All Down Darkness Wide is his account of his quest for an authentic life. It is poignant and painful, rigorous and sensual, focussing on the four people who helped him on his journey to selfhood. Two are lovers: Jack, a PhD student, whom he first visits for a troilist tryst in Cambridge; and Elias, a Swedish backpacker, whom he meets in Colombia. Two are poets: Gerard Manley Hopkins and Karin Boye.
None of these guides and guardians lived untroubled lives. Both Hopkins and Boye died in their early forties. Hopkins, unable to express his love for men, was wracked with guilt about his desires and the particular sacrilege of eroticising ‘the muscular body of Christ on the crucifix’. Boye’s romantic life was convoluted. Her suicide was followed within days by that of her long term partner Margot. Then, weeks later, Anita, the woman for whom she’d left Margot, succumbed to cancer. Likewise, Jack died in his mid-twenties and Elias suffered from clinical depression. Nevertheless, out of all this pain, Hewitt has forged a life-enhancing memoir.
Its main focus is Elias, who at first seems to be Hewitt’s romantic ideal, his spontaneity and athleticism being everything that he himself lacks. When Elias returns his affection, Hewitt feels ‘as though I had pulled some figment of a dream back into real life with me’. He moves to Elias’s home town of Gothenburg, where the dream soon turns sour. Elias becomes increasingly withdrawn, and on his 27th birthday attempts suicide. He is saved, and for the next three years Hewitt’s life is both devoted to his care and dominated by the fear that he will try again, this time successfully.

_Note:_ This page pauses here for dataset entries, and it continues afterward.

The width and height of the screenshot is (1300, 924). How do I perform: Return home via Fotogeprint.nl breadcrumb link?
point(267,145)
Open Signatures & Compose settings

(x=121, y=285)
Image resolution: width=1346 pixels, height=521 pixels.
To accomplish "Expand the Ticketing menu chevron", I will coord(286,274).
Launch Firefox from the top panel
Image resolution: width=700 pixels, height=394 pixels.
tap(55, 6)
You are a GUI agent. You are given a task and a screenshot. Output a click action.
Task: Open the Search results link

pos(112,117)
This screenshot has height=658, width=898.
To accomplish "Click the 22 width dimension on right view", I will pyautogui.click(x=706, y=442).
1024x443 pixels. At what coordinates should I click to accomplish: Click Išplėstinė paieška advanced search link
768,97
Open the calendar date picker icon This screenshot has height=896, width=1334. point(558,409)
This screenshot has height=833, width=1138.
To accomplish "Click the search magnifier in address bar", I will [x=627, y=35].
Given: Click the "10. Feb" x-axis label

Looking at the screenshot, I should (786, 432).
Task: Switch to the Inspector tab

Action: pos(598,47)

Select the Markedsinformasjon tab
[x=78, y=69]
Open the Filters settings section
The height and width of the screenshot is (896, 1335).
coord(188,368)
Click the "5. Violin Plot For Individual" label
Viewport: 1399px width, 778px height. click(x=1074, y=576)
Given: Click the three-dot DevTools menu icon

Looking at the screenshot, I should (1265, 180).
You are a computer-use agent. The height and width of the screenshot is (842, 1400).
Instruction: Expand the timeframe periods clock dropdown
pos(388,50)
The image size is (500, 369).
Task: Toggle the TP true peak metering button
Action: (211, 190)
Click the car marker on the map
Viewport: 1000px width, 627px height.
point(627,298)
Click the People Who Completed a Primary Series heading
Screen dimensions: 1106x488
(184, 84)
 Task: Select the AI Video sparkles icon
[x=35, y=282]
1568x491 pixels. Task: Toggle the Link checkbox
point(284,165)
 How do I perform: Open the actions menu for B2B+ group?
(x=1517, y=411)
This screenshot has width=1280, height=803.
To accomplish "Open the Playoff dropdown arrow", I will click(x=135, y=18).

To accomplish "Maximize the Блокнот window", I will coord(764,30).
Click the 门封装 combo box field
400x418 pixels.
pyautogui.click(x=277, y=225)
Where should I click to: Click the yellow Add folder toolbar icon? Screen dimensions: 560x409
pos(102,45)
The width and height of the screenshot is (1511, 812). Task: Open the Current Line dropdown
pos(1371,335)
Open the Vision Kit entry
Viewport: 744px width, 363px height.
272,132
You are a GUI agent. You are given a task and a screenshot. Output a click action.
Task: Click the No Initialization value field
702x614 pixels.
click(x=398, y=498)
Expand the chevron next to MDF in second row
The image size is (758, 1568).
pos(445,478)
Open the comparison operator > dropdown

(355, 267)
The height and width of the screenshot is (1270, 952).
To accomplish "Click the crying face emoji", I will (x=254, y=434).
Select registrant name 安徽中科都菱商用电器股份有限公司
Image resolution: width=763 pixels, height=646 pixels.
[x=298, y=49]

Hewitt is unsparing in his depiction of the maelstrom of emotions experienced in looking after someone with depression: someone who ‘was both the man I loved and the person who wanted to kill the man I loved’. He acknowledges the selfish element in his need for Elias to be cured: ‘The two of us were so intertwined, our lives by this point so intimately connected, that I couldn’t survive the losing of him.’ When they ultimately split up, he plunges into a cycle of fleeting, anonymous encounters, until, recognising their futility, he loses ‘the desire for what is dangerous’ and discovers a new strength within himself.
Hewitt goes on to have a successful career as a poet and academic. He gives no hint of what became of Elias, which, while it may be for reasons of discretion, is frustrating to the reader who has invested so much in his story. That apart, this book stands alongside Mark Doty’s Heaven’s Coast as an outstanding chronicle of a gay poet’s journey of self-discovery.